- **WRITTEN TASKS**
1: From the passage on almost-sorted arrays, extract the part starting at "Given an array" and ending at "a unit away.".
2: Answer these questions using the passage on almost-sorted arrays:
(a) At most how far from its place in the sorted array can an element be for the array to count as almost sorted?
(b) What output does the input {1, 4, 2, 3} produce?
(c) What time complexity is given for the sorting approach?

------ SELECTED EXTRACT ------

Given an array with n distinct elements. An array is said to be almost sorted (non-decreasing) if any of its elements can occur at a maximum of 1 distance away from their original places in the sorted array. We need to find whether the given array is almost sorted or not.
Examples: 
 

Input : arr[] = {1, 3, 2, 4}
Output : Yes
Explanation : All elements are either
at original place or at most a unit away. 

Input : arr[] = {1, 4, 2, 3}
Output : No
Explanation : 4 is 2 unit away from
its original place.

 

Sorting Approach : With the help of sorting we can predict whether our given array is almost sorted or not. The idea behind that is first sort the input array say A[]and then if array will be almost sorted then each element Ai of the given array must be equal to any of Bi-1, Bi or Bi+1 of sorted array B[]. 
Time Complexity : O(nlogn)

------ DATA ------

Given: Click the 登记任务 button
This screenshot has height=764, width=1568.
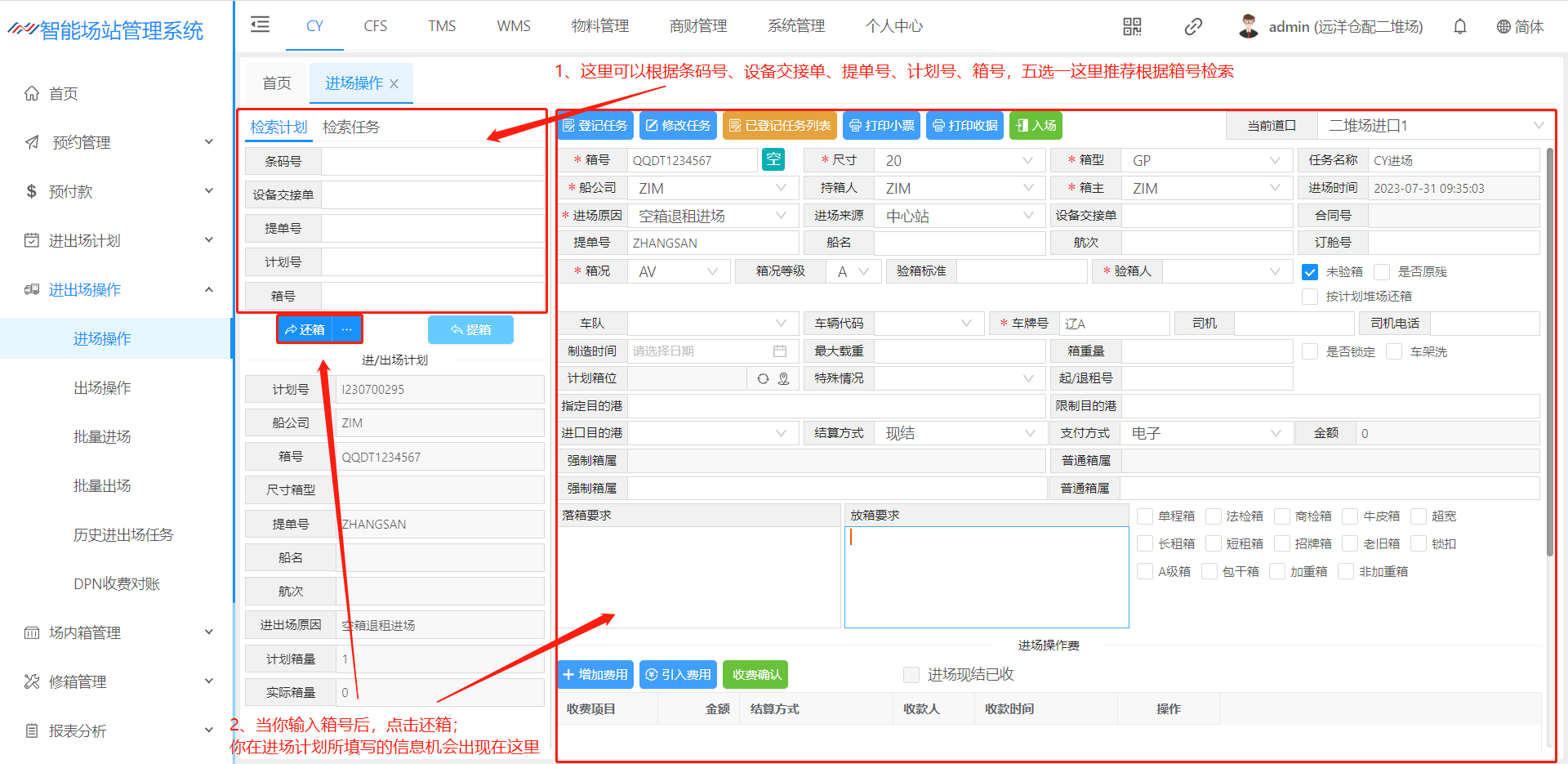Looking at the screenshot, I should [596, 126].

------

- **EXPECTED ANSWERS**
1:
Given an array with n distinct elements. An array is said to be almost sorted (non-decreasing) if any of its elements can occur at a maximum of 1 distance away from their original places in the sorted array. We need to find whether the given array is almost sorted or not.
Examples: 
 

Input : arr[] = {1, 3, 2, 4}
Output : Yes
Explanation : All elements are either
at original place or at most a unit away.

2:
(a) A distance of 1.
(b) No.
(c) O(nlogn).